Bruce J. Byots - Vice President-Investor Relations

Management

Good morning, and thank you for joining us. On the call this morning is Dusty McCoy, Brunswick's Chairman and CEO; Mark Schwabero, President and Chief Operating Officer; and Bill Metzger, CFO. Before we begin with our prepared remarks, I'd like to remind everyone that during this call, our comments will include certain forward-looking statements about future results. Please keep in mind that our actual results could differ materially from these expectations. For the details on the factors to consider, please refer to our recent SEC filings and today's press release. All of these documents are available on our website at brunswick.com. During our presentation, we are using certain non-GAAP financial information. Reconciliations of GAAP to non-GAAP financial measures are provided in this presentation, as well as in the supplemental information sections of the consolidated financial statements accompanying today's results. I would like to also remind you that figures in this presentation reflect continuing operations only unless otherwise noted. I would now like to turn the call over to Dusty. Dustan E. McCoy - Chairman & Chief Executive Officer: Thanks, Bruce, and good morning, everyone. We've had a nice third quarter. In fact, our third quarter represents the fifth consecutive quarter that constant currency revenue growth rates have exceeded 10%. And our 2015 outlook continues to reflect another year of strong earnings growth, free cash flow and investment in our businesses. Reported revenue in the quarter increased by 6%. On a constant currency basis, revenue increased by 11%. The strongest growth rates were reported by fiberglass outboard boats and fiberglass sterndrive/inboard boats. This growth also included a solid performance by marine parts and accessories, outboard engines, fitness equipment and aluminum boats. Our gross margin increased 60 basis points compared to the prior year. Operating expenses increased by 1%, and were 16.7%…

Operator

Operator

Thank you.

Bruce J. Byots - Vice President-Investor Relations

Management

We're not hearing anything, operator, on our end.

Operator

Operator

Our first question comes from James Hardiman.

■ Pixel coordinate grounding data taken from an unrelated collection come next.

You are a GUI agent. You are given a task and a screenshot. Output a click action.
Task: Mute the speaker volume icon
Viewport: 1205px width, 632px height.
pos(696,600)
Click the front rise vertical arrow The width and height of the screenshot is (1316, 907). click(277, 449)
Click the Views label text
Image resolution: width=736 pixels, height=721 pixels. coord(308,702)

James Hardiman - Wedbush Securities, Inc.

Analyst

Hi. Good morning. Couple of questions... Dustan E. McCoy - Chairman & Chief Executive Officer: Hi, James.

James Hardiman - Wedbush Securities, Inc.

Analyst

How're you doing? Dustan E. McCoy - Chairman & Chief Executive Officer: Good.

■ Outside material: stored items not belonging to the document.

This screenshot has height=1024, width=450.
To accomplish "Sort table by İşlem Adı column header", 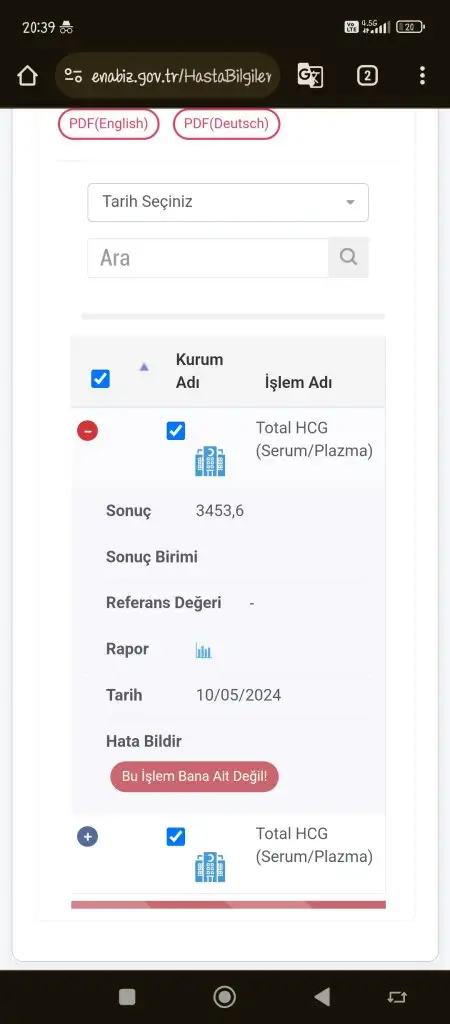I will pyautogui.click(x=298, y=383).
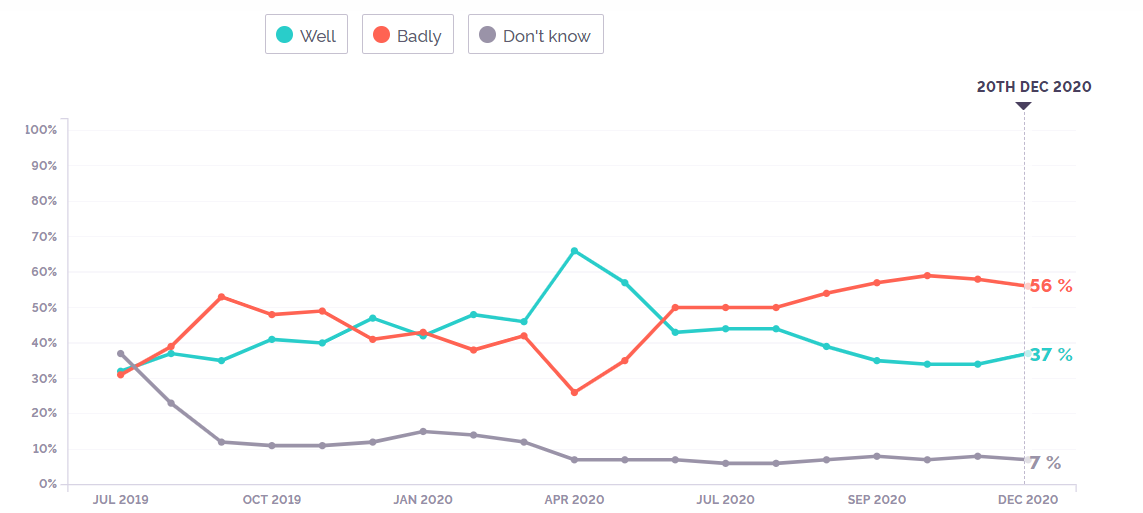Click the JUL 2019 x-axis label
The image size is (1143, 513).
click(120, 499)
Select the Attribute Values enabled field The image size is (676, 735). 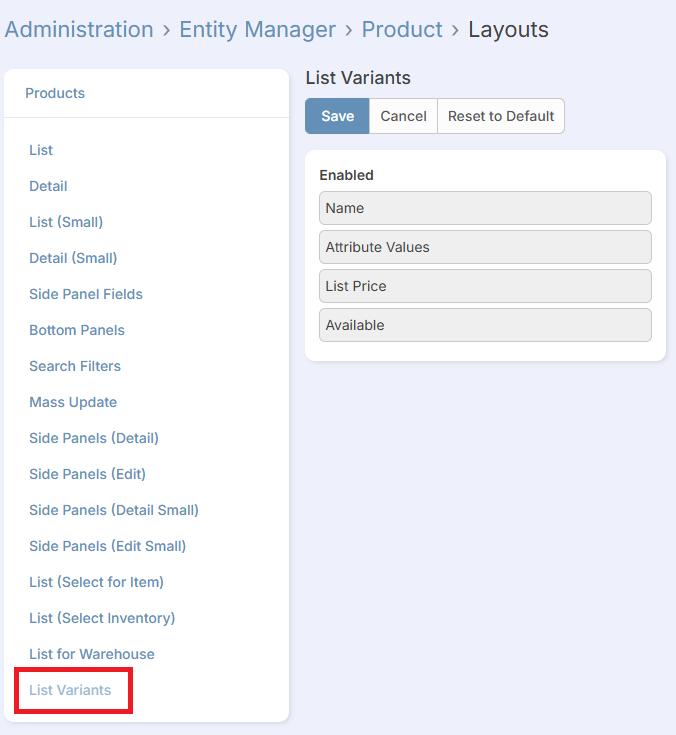485,247
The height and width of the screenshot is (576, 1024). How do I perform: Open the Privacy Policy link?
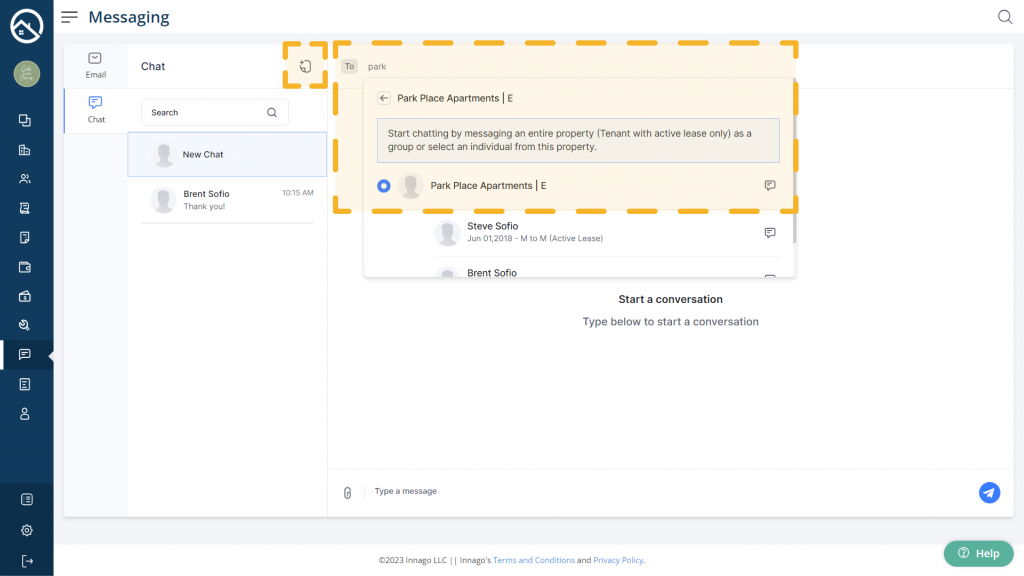[618, 560]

James Hardiman - Wedbush Securities, Inc.

Analyst

Good. Good quarter. A couple questions here on the operating margin front. First a little bit of a clarification, you talked about really good mid-30%s type operating leverage in the quarter, and how that was better than what you initially expected. Help us tease out how much of that was timing of items that are going to hit us in the fourth quarter, and how much of that was just better performance versus what you expected? William L. Metzger - Chief Financial Officer & Senior Vice President: This is Bill, James. I would say, when you take a look at the operating expense out performance, you kind of think of it as a third of it that was re-timed into the fourth quarter, and the other two-thirds are things that happened that we had anticipated. The largest was benefits from marking to market some of our comp accruals that are tied to equity prices.

James Hardiman - Wedbush Securities, Inc.

Analyst

Got it. And then just help with... William L. Metzger - Chief Financial Officer & Senior Vice President: I think it's fair to say – we would say that, most of it is good performance, really good performance.

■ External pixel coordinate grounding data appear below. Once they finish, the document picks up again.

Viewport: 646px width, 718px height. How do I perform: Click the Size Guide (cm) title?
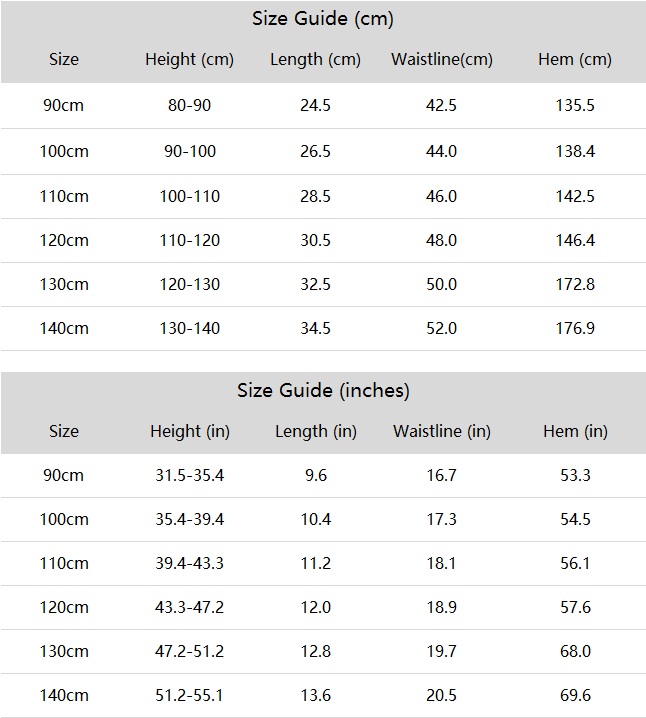323,19
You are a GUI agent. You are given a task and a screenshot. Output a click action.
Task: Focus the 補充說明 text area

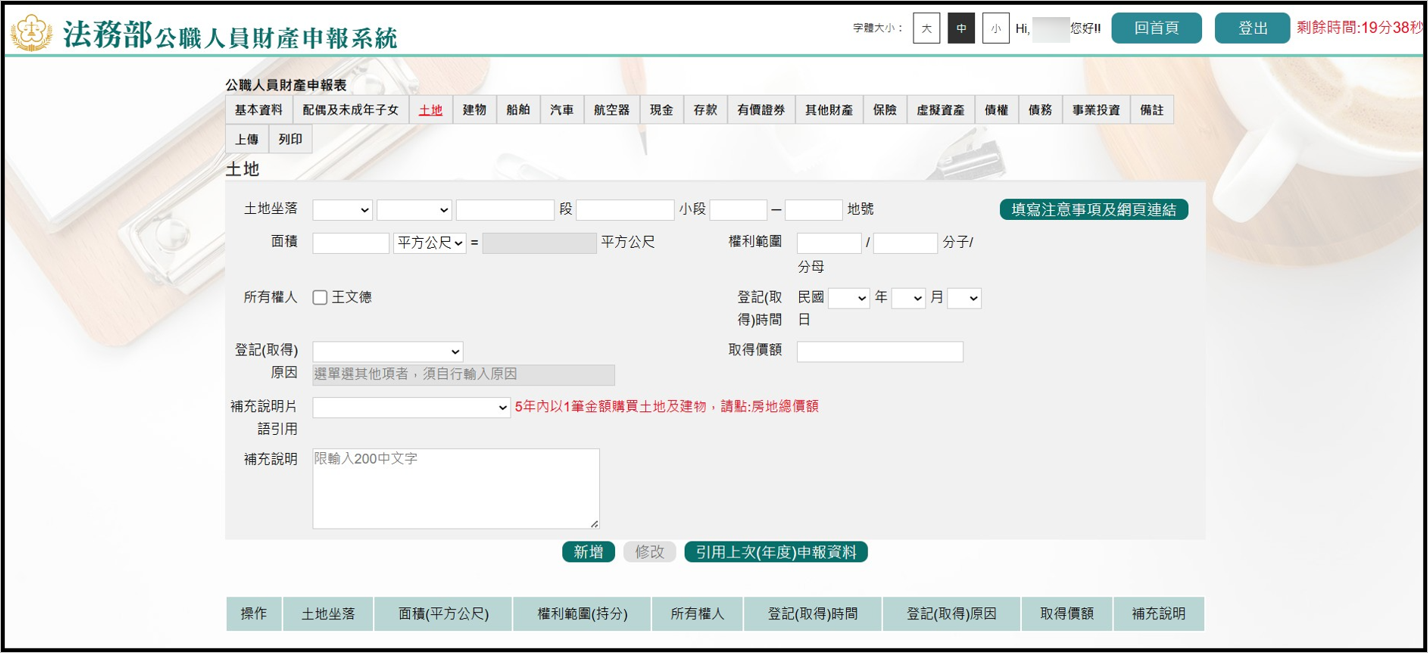tap(455, 488)
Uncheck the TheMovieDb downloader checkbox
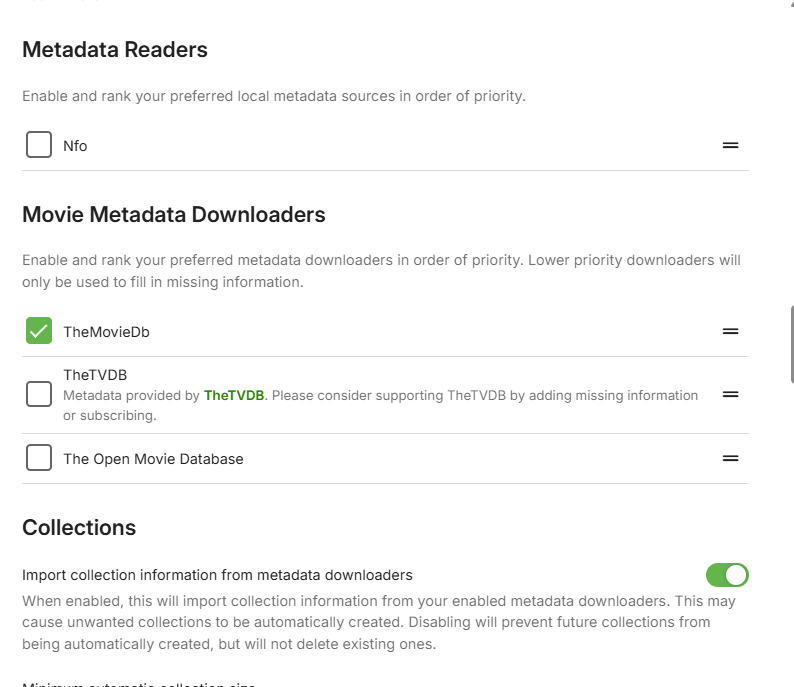 pos(39,332)
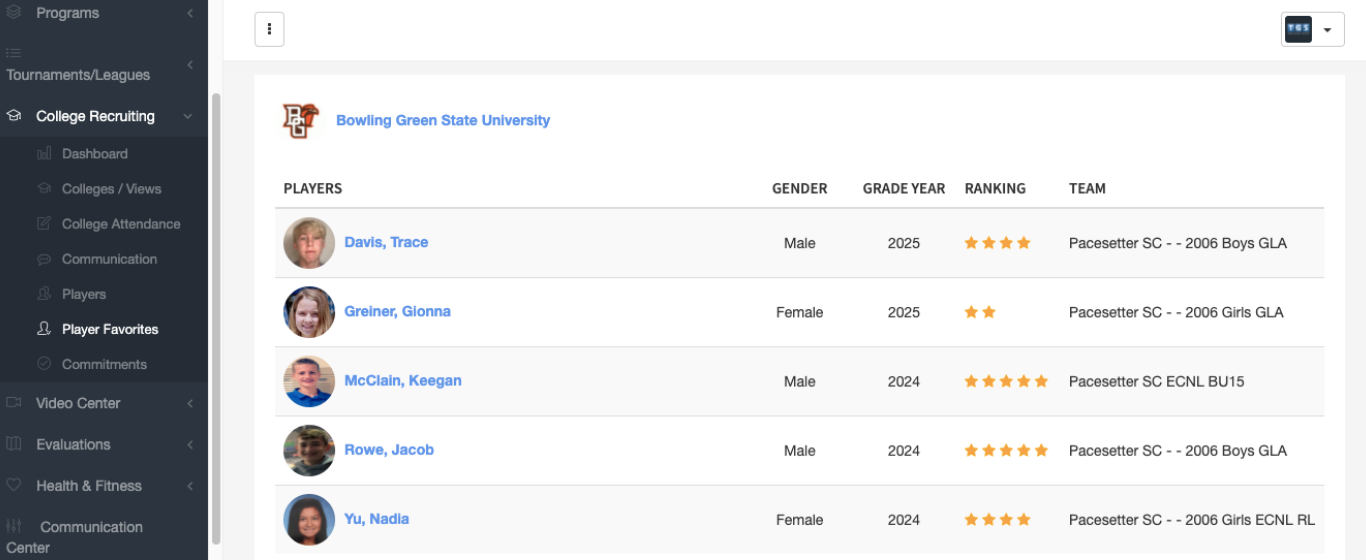This screenshot has height=560, width=1366.
Task: Click the Bowling Green State University logo
Action: pos(300,121)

James Hardiman - Wedbush Securities, Inc.

Analyst

Okay. So I guess, that leads to my next question. 2015 is sort of the tale of two halves when you think about operating margins, right, first half of the year relatively poor, second half of the year really strong. You average out in that low to mid-20%s type range that you guys have talked about. Understand why the first half saw a hit from incremental investments, and maybe there's some one-time benefits in the second half. But help me understand why, as we move into 2016, and a lot of the investments that you guys have made that haven't really been contributing a whole of revenues, help me understand why next year won't look a lot more like the second half, where you saw really good or you're seeing really good leverage versus what we saw in the first half? Dustan E. McCoy - Chairman & Chief Executive Officer: Well, the one thing we've promised ourselves going on in this call is, we were not going to be talking about 2016. In a couple of weeks, James, we're going to be detailing in real depth how the company is going to look 2016 to 2018, and I think everybody's going to be really happy with what we've got to say. But can we just kick that forward to the 10th?

James Hardiman - Wedbush Securities, Inc.

Analyst

Absolutely. Perfectly fair. Dustan E. McCoy - Chairman & Chief Executive Officer: Thanks.

James Hardiman - Wedbush Securities, Inc.

Analyst

My apologies. Dustan E. McCoy - Chairman & Chief Executive Officer: You don't need to apologize.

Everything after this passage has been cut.